## Job
Rewrite the data from the line that contains "医療連携 (613, 192)" through the last line, both included, and reproduce every line in that range. Offset every coordinate in the answers by -33, and leave all other text unchanged.
==== Working data
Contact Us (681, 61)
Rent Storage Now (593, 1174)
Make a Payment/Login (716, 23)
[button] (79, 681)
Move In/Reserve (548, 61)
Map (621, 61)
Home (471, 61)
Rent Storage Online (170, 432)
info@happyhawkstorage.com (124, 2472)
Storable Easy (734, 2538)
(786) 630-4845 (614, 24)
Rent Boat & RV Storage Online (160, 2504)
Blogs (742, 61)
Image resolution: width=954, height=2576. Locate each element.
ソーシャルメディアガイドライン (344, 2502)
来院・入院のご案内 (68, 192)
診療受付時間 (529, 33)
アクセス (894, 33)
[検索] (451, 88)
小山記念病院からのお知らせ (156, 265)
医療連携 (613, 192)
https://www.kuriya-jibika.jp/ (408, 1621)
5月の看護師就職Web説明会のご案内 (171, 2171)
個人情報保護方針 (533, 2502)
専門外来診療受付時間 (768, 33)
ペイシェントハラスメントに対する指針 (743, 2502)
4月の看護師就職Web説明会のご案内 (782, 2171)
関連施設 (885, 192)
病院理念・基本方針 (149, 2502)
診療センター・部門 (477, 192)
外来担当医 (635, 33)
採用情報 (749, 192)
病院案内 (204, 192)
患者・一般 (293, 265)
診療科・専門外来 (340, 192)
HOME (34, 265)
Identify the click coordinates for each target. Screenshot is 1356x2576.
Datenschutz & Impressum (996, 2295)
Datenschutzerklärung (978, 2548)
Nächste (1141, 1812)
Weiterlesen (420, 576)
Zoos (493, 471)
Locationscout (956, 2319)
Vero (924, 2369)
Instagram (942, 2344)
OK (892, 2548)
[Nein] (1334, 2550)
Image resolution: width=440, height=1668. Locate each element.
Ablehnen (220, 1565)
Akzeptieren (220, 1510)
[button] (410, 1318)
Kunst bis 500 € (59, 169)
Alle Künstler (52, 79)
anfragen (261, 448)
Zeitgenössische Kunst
========
## Output below
医療連携 (580, 159)
https://www.kuriya-jibika.jp/ (375, 1588)
5月の看護師就職Web説明会のご案内 (138, 2138)
個人情報保護方針 (500, 2469)
専門外来診療受付時間 (735, 0)
ペイシェントハラスメントに対する指針 (710, 2469)
4月の看護師就職Web説明会のご案内 (749, 2138)
関連施設 (852, 159)
病院理念・基本方針 (116, 2469)
診療センター・部門 (444, 159)
外来担当医 (602, 0)
採用情報 (716, 159)
病院案内 (171, 159)
患者・一般 (260, 232)
診療科・専門外来 (307, 159)
HOME (1, 232)
Identify the click coordinates for each target. Screenshot is 1356x2576.
Datenschutz & Impressum (963, 2262)
Datenschutzerklärung (945, 2515)
Nächste (1108, 1779)
Weiterlesen (387, 543)
Zoos (460, 438)
Locationscout (923, 2286)
Vero (891, 2336)
Instagram (909, 2311)
OK (859, 2515)
[Nein] (1301, 2517)
Image resolution: width=440, height=1668. Locate each element.
Ablehnen (187, 1532)
Akzeptieren (187, 1477)
[button] (377, 1285)
Kunst bis 500 € (26, 136)
Alle Künstler (19, 46)
anfragen (228, 415)
Zeitgenössische Kunst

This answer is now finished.